Opinion
H049826
12-12-2022
NOT TO BE PUBLISHED
Monterey County Super. Ct. No. 19CR008758
LIE, J.Proposition 36, the Substance Abuse and Crime Prevention Act of 2000, diverts nonviolent drug offenders into community-based treatment programs as an alternative to incarceration." 'Anticipating that drug abusers often initially falter in their recovery, Proposition 36 gives offenders several chances at probation before permitting a court to impose jail time. The first time an offender violates a drug-related condition of probation, he is entitled to be returned to probation unless he poses a danger to others. [Citation.] The second time he violates a drug-related condition of probation, he is entitled to be returned to probation unless he poses a danger to others or is unamenable to treatment. [Citation.] Only upon a third violation of a drug-related condition of probation does an offender lose the benefit of Proposition 36's directive for treatment instead of incarceration. [Citation.] Upon such a violation, the court regains its discretion to impose jail or prison time.'" (People v. Hazle (2007) 157 Cal.App.4th 567, 572-573 (Hazle); Pen. Code, § 1210.1, subd. (e)(3).)
Unspecified statutory references are to the Penal Code. In 2006, the Legislature adopted Senate Bill No. 1137 (2005-2006 Reg. Sess.), which amended section 1210.1. (People v. Zeigler (2012) 211 Cal.App.4th 638, 647, fn. 2 (Zeigler).) In Gardner v. Schwarzenegger (2009) 178 Cal.App.4th 1366, the amendments made to section 1210.1 by Senate Bill No. 1137 were deemed unconstitutional. "Although the amendments from Senate Bill 1137 are invalid, they remain 'on the books.'" (Zeigler, supra, at p. 647, fn. 2.) We refer to the section 1210.1 and the subdivisions at issue by their original, preamendment designations for consistency with relevant decisions before and after the invalid amendments.

* **COLLECTED DATA**
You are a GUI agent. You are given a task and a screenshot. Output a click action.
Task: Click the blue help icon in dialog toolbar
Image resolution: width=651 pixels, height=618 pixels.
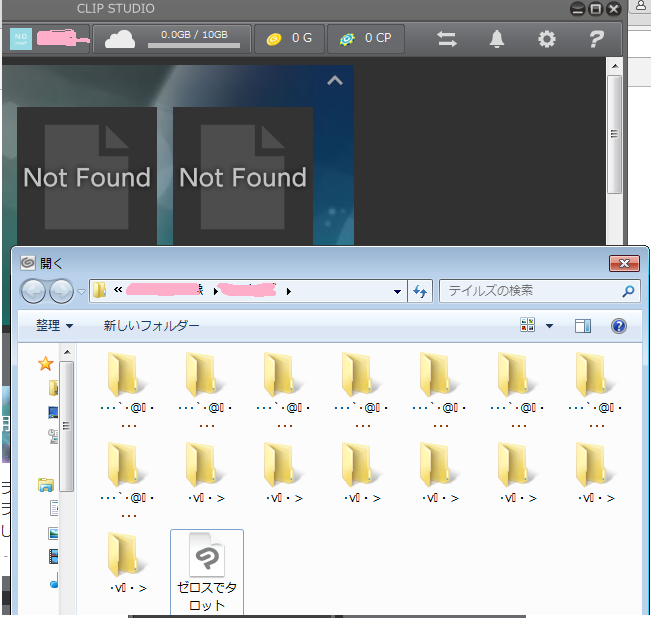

* **TO BE DONE**
In the court opinion above, which case held that the Senate Bill No. 1137 amendments to section 1210.1 were unconstitutional?

* **THE OUTPUT**
Gardner v. Schwarzenegger (2009) 178 Cal.App.4th 1366.